The project was paid for by the IKEA Foundation, and the structures were designed by a social enterprise company called Better Shelter.
“The aim was to create a semi-long term shelters response that would last longer than tents, which last around a year max and ... are not adequate when you have snow,” says Johan Karlsson, who led the design team for the project at Better Shelter.
Lebanese winters are particularly cruel. Last year, temperatures dropped to -15 degrees Celcius in the Bekaa valley.
The shelters were designed to deal with the hot weather and the cold. They had locks on the doors, which provided added security for vulnerable women.
In February 2014, the Lebanese government agreed to let the UNHCR test the shelters in Lebanon — which, of all the countries surrounding Syria that had taken in refugees, needed them the most.
The UNHCR chose Halba, in the far north, to try the IKEA shelters out. But as soon as the project got underway, locals protested against the structures.
“We were implementing the project in coordination with a local NGO, so they went to the local NGO and expressed concern,” says Dana Sleiman, a spokeswoman for the UNHCR.
The trial was halted. Undeterred, the UNHCR tried again in another community.
“As a plan B, we tried to set one up in Mount Lebanon but were faced with the same problem. We later decided jointly with the Ministry of Social Affairs to put the project to a halt,” Sleiman says.
The locals thought the IKEA shelters were too permanent, according to Sleiman. They worried that they might encourage Syrians to settle in the area.
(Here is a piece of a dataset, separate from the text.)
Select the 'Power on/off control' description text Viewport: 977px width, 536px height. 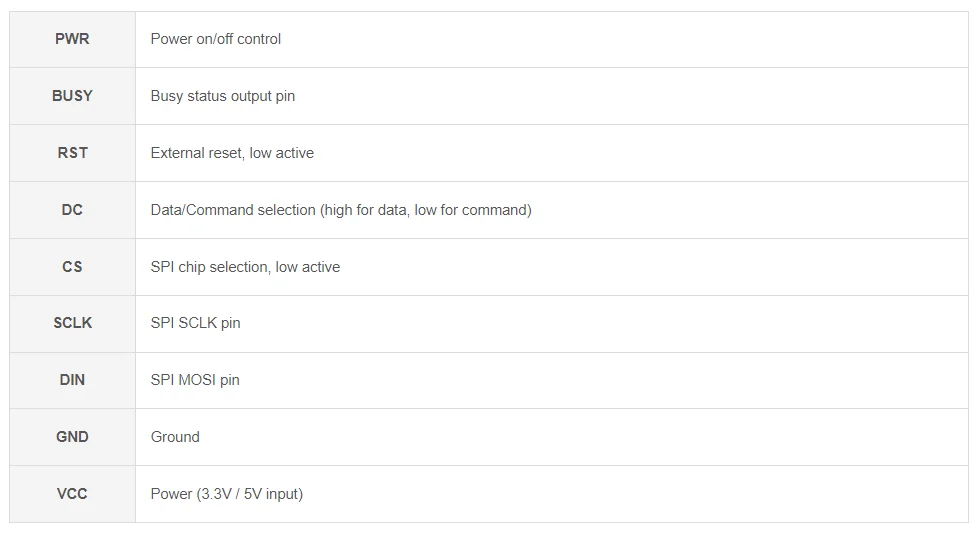pyautogui.click(x=215, y=39)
The seven shelters were packed into storage at the UNHCR building in Beirut. Later they were sent back to Sweden.
The issue of permanence for refugees is one that weighs heavy on Lebanon’s conscience, a product of its troubled history. When the state of Israel was created in 1948, close to 100,000 Palestinians who were expelled or fled the fighting came to Lebanon, setting up home in hastily constructed refugee camps across the country.
In the decades that followed, tensions between heavily armed Palestinian militant groups in the country, many of whom were using Lebanon as a base to launch attacks against Israel, and predominantly Christian groups opposed to their presence grew steadily.
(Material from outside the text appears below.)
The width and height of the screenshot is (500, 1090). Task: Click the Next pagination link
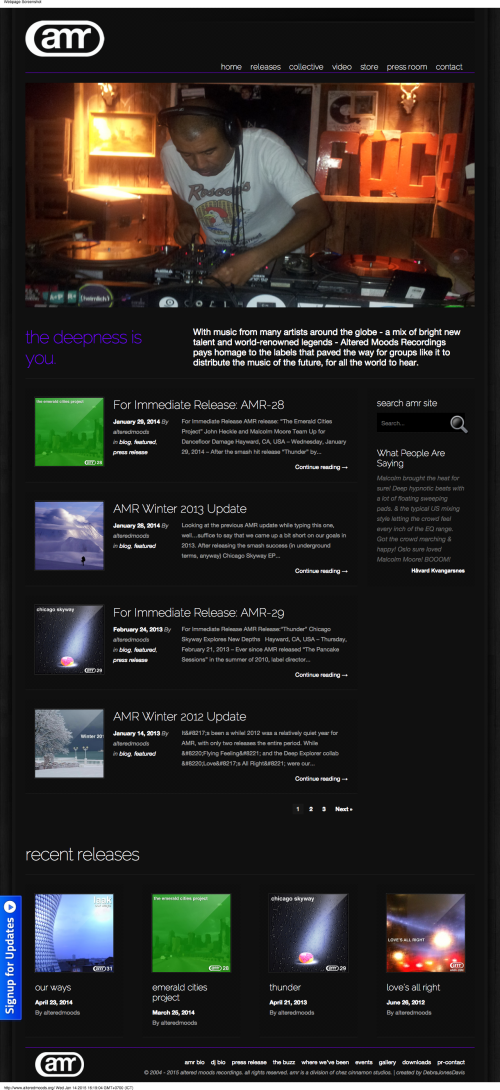(344, 809)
Palestinian groups played a key role in Lebanon’s 1975-1990 civil war. Today, more than 500,000 Palestinians live in refugee camps here — camps made of concrete and stone, which are for all intents and purposes as permanent as any other neighborhood.
“These camps started as tents and then they developed into neighborhoods. We still call them camps, but that’s not what they are now,” says Kassen. He notes that as recently as 2007, major fighting erupted between the Lebanese army and members of the Fatah al-Islam militant group in the Nahr el-Bared Palestinian camp near Tripoli. Much of the camp was destroyed after a months-long battle.
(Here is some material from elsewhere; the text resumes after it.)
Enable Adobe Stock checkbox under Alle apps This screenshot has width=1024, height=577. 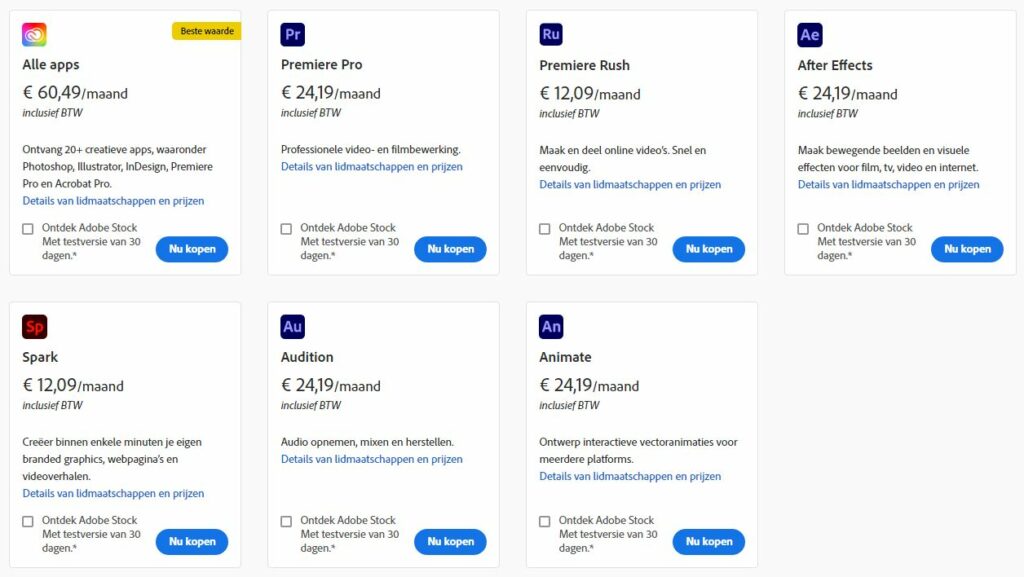pos(28,229)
“The people still have this in mind. This is why it is very hard for them to accept [the government building permanent shelters].”
“Lebanon was only five years old as a country when it absorbed Palestinian refugees in 1948, and the Lebanese Civil War was partly a legacy of that tragedy of displacement," says Elias Muhanna, an Assistant Professor of Comparative Literature and Middle East Studies at Brown University and the author of Qifa Nabki, a blog about Lebanese politics. "Yes, there are real concerns about Lebanon's ability to manage its population density, which is among the highest in the world. But there's also an emotional anxiety about the presence of communities that the state is unable to accommodate and absorb.”
There is an added political context behind this fear: Lebanon’s political system is based on a delicate balance of power — often skewed — between the country’s many sectarian groups. Some fear that the absorption of more than a million Sunni Syrians would dramatically alter the makeup of the country’s demographics, to the detriment of other groups.
In a country where all politics is sectarian, this anxiety is a powerful motivator.